■ Directions ■
The full listing, copied exactly, is the required output.
------------
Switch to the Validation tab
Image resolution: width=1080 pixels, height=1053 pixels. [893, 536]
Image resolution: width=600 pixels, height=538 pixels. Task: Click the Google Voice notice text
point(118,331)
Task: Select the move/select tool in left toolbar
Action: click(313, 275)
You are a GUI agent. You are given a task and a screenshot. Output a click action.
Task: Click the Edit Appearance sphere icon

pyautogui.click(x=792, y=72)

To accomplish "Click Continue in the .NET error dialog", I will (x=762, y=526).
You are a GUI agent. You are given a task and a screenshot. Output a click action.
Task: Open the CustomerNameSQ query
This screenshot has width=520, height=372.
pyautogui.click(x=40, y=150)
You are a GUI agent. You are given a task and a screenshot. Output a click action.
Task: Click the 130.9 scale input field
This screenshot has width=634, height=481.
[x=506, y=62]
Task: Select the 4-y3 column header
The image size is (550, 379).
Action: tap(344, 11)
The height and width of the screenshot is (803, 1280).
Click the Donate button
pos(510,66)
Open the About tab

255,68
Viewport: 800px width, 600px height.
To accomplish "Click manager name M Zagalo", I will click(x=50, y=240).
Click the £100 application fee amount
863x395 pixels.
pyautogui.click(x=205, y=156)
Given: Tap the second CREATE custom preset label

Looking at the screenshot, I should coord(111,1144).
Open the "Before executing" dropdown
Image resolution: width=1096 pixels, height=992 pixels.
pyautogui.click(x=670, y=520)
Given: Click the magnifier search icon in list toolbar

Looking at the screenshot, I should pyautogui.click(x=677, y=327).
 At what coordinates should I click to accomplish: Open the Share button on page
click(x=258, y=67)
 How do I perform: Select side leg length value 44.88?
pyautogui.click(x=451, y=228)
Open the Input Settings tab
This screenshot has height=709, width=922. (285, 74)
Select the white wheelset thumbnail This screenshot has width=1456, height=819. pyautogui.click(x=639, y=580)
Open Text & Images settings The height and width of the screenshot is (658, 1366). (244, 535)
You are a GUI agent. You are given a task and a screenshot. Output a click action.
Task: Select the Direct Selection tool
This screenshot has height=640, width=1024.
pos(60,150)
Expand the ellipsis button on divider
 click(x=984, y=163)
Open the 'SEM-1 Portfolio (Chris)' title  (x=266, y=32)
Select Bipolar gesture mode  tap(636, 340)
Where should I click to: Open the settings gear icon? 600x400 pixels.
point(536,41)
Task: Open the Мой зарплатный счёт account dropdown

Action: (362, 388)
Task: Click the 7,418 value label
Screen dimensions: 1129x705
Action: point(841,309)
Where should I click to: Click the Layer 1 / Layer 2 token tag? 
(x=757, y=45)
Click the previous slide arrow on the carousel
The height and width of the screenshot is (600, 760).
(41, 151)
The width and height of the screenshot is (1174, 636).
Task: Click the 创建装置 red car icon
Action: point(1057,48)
------------
■ Answer box ■
Switch to the Validation tab
Image resolution: width=1080 pixels, height=1053 pixels. [893, 536]
Image resolution: width=600 pixels, height=538 pixels. Task: Click the Google Voice notice text
point(118,331)
Task: Select the move/select tool in left toolbar
Action: click(313, 275)
You are a GUI agent. You are given a task and a screenshot. Output a click action.
Task: Click the Edit Appearance sphere icon

pyautogui.click(x=792, y=72)

To accomplish "Click Continue in the .NET error dialog", I will (x=762, y=526).
You are a GUI agent. You are given a task and a screenshot. Output a click action.
Task: Open the CustomerNameSQ query
This screenshot has width=520, height=372.
pyautogui.click(x=40, y=150)
You are a GUI agent. You are given a task and a screenshot. Output a click action.
Task: Click the 130.9 scale input field
This screenshot has width=634, height=481.
[x=506, y=62]
Task: Select the 4-y3 column header
The image size is (550, 379).
Action: tap(344, 11)
The height and width of the screenshot is (803, 1280).
Click the Donate button
pos(510,66)
Open the About tab

255,68
Viewport: 800px width, 600px height.
To accomplish "Click manager name M Zagalo", I will click(x=50, y=240).
Click the £100 application fee amount
863x395 pixels.
pyautogui.click(x=205, y=156)
Given: Tap the second CREATE custom preset label

Looking at the screenshot, I should coord(111,1144).
Open the "Before executing" dropdown
Image resolution: width=1096 pixels, height=992 pixels.
pyautogui.click(x=670, y=520)
Given: Click the magnifier search icon in list toolbar

Looking at the screenshot, I should pyautogui.click(x=677, y=327).
 At what coordinates should I click to accomplish: Open the Share button on page
click(x=258, y=67)
 How do I perform: Select side leg length value 44.88?
pyautogui.click(x=451, y=228)
Open the Input Settings tab
This screenshot has height=709, width=922. (285, 74)
Select the white wheelset thumbnail This screenshot has width=1456, height=819. pyautogui.click(x=639, y=580)
Open Text & Images settings The height and width of the screenshot is (658, 1366). (244, 535)
You are a GUI agent. You are given a task and a screenshot. Output a click action.
Task: Select the Direct Selection tool
This screenshot has height=640, width=1024.
pos(60,150)
Expand the ellipsis button on divider
 click(x=984, y=163)
Open the 'SEM-1 Portfolio (Chris)' title  (x=266, y=32)
Select Bipolar gesture mode  tap(636, 340)
Where should I click to: Open the settings gear icon? 600x400 pixels.
point(536,41)
Task: Open the Мой зарплатный счёт account dropdown

Action: (362, 388)
Task: Click the 7,418 value label
Screen dimensions: 1129x705
Action: point(841,309)
Where should I click to: Click the Layer 1 / Layer 2 token tag? 
(x=757, y=45)
Click the previous slide arrow on the carousel
The height and width of the screenshot is (600, 760).
(41, 151)
The width and height of the screenshot is (1174, 636).
Task: Click the 创建装置 red car icon
Action: point(1057,48)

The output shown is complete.